Вайсман совсем забыл, зачем его послали к Петеру Лужину. Надо немного, хоть как-то повеселить детей в бараке. До сих пор дети едят кашу со страхом. А вдруг она отравленная и после нее поведут в крематорий? А может быть, кормят, чтобы взять побольше крови? Ведь и у русских немало раненых. Им тоже нужна кровь. В бараке живет мохнатый страх. Кто-то из малышей рассказывал, что видел его ночью Открыл глаза, а ОН стоит, вернее, висит прямо над головой. Надо сразу закрыть глаза и сделать вид, что ты его не видишь. А глаз не закрыть. И от него, от страха, руки и ноги становятся каменными, а сердце маленьким-маленьким и уходит в пятку.

Надо развеселить детишек. Если они засмеются, страх рассыплется в пыль. И сразу станет легче дышать, и сердце забьется ровно и звонко.

– Они так напуганы, их ничем не рассмешишь! - сказал Вайсман неожиданно.

Но Петр понял, о чем он.

– Рассмешим.

Конечно он не Мимоза. У Мимозы всегда все смеялись. Хотя он как бы и не смешил нарочно. И дело даже не в его костюме, не в туфлях с длинными носами и не в широченных брюках. И даже не в рыжем парике. Хотя и это, наверно, нужно. Внешность как бы говорила: вот видите, я не такой, как вы, поэтому со мной могут происходить невероятные события и я могу попадать в такие переплеты, какие вам и не приснятся! И он действительно попадал в переплеты, но вел себя при этом естественно. И в этом, вероятно, скрывался главный секрет клоуна.
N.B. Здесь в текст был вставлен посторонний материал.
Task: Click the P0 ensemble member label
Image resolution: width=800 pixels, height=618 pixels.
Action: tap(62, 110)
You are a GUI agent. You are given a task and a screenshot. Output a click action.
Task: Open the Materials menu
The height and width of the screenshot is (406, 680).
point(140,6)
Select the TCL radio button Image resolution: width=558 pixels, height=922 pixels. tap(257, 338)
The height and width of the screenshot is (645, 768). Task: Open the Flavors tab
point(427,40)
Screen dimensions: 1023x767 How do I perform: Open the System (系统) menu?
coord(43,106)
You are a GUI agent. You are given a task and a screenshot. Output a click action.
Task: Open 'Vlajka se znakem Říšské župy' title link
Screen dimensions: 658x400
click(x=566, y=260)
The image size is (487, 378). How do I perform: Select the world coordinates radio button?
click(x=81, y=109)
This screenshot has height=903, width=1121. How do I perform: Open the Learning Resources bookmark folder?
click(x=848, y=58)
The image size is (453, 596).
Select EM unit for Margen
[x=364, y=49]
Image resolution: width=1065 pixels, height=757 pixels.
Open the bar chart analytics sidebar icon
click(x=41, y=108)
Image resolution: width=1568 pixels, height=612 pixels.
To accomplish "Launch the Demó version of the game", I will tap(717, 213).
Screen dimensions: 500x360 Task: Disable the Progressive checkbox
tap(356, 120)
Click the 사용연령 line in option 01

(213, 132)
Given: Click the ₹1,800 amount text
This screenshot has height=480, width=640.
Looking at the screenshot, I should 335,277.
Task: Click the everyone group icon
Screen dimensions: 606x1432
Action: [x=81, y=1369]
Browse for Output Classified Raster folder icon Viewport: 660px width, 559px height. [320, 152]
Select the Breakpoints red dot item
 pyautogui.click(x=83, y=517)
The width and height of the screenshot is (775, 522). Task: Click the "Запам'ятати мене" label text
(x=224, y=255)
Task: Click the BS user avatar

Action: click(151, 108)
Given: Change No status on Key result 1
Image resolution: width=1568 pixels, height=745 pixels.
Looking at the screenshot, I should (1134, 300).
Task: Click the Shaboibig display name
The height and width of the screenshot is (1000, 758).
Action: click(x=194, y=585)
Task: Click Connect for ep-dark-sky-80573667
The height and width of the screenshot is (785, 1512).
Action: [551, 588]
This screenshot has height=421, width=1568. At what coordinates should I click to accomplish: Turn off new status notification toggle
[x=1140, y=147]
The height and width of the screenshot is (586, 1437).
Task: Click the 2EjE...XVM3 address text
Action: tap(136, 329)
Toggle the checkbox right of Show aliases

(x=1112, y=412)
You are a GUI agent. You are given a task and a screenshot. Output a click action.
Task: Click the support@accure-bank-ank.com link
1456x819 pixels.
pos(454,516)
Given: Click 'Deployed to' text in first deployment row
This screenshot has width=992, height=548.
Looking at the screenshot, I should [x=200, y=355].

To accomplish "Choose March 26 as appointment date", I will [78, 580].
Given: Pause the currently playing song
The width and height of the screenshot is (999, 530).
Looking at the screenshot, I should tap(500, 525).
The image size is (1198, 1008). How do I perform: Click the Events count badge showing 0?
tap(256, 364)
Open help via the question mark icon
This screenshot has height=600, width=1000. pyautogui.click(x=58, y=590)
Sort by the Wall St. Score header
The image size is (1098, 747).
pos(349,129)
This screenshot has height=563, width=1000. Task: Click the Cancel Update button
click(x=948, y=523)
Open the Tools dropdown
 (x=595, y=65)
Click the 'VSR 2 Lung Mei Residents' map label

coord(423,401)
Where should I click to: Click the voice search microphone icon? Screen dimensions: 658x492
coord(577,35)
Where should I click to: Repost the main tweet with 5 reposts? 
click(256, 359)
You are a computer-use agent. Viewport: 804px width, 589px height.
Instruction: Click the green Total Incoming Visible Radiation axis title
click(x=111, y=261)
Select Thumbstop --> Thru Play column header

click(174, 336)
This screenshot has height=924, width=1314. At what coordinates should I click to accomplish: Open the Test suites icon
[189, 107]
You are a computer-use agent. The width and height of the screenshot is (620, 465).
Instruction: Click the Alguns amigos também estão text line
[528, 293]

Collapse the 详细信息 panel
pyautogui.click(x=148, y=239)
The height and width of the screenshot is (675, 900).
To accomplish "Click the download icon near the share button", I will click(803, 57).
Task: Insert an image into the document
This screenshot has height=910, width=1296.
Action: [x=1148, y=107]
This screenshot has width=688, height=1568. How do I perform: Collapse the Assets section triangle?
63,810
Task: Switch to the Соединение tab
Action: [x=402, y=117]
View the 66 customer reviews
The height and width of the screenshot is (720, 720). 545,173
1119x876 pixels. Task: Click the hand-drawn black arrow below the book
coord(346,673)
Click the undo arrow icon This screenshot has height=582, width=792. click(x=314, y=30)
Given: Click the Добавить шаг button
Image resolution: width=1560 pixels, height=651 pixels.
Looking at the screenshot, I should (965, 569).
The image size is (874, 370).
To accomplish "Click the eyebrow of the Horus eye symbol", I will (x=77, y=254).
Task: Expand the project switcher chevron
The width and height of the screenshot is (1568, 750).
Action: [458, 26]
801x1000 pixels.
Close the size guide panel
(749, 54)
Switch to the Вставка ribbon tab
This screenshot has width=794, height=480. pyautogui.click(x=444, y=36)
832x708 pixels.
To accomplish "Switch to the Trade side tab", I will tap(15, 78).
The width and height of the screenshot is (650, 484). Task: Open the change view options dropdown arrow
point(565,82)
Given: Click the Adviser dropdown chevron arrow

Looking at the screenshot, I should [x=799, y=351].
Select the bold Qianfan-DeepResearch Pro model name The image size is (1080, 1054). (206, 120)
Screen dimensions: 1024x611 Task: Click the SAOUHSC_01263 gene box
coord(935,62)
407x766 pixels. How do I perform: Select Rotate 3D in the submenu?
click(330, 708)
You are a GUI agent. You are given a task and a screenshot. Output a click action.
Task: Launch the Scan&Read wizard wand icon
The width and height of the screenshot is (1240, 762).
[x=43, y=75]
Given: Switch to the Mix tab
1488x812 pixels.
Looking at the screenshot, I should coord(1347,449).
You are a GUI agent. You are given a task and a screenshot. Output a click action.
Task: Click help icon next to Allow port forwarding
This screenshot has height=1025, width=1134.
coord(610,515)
Петр вспоминал Мимозу на манеже, мысленно воскрешал каждое его движение, каждый жест. Вот он выходит со своим радостным "А вот и я!…" Таким бесхитростно радостным, что зрители сразу же проникаются к нему симпатией, понимают, что он нетерпеливо стремился именно к этому мгновению, мгновению встречи с ними. Он улыбается - и они отвечают улыбкой. И что бы ни делал Мимоза дальше - заиграет ли на трубе, проглотит ли свисток, или начнет ловить рукав собственного пиджака - все вызовет дружный смех.

Надо с первого появления привлечь внимание ребятишек и непременно понравиться им. Как Мимоза, я не смогу. Нет ни клоунского костюма, ни опыта. Значит, нужно быть самим собой. Как говорил Мимоза: "Главное - не терять кураж!" Что он, Петр, умеет сам? Работать на лошади, но для этого нужна цирковая лошадь. Немного жонглировать. Булав нету, колец нету. Что же есть? Картошины. Яблоки… Руки работать не будут: давно не тренировался. Надо попробовать. Гонять монету по ладони…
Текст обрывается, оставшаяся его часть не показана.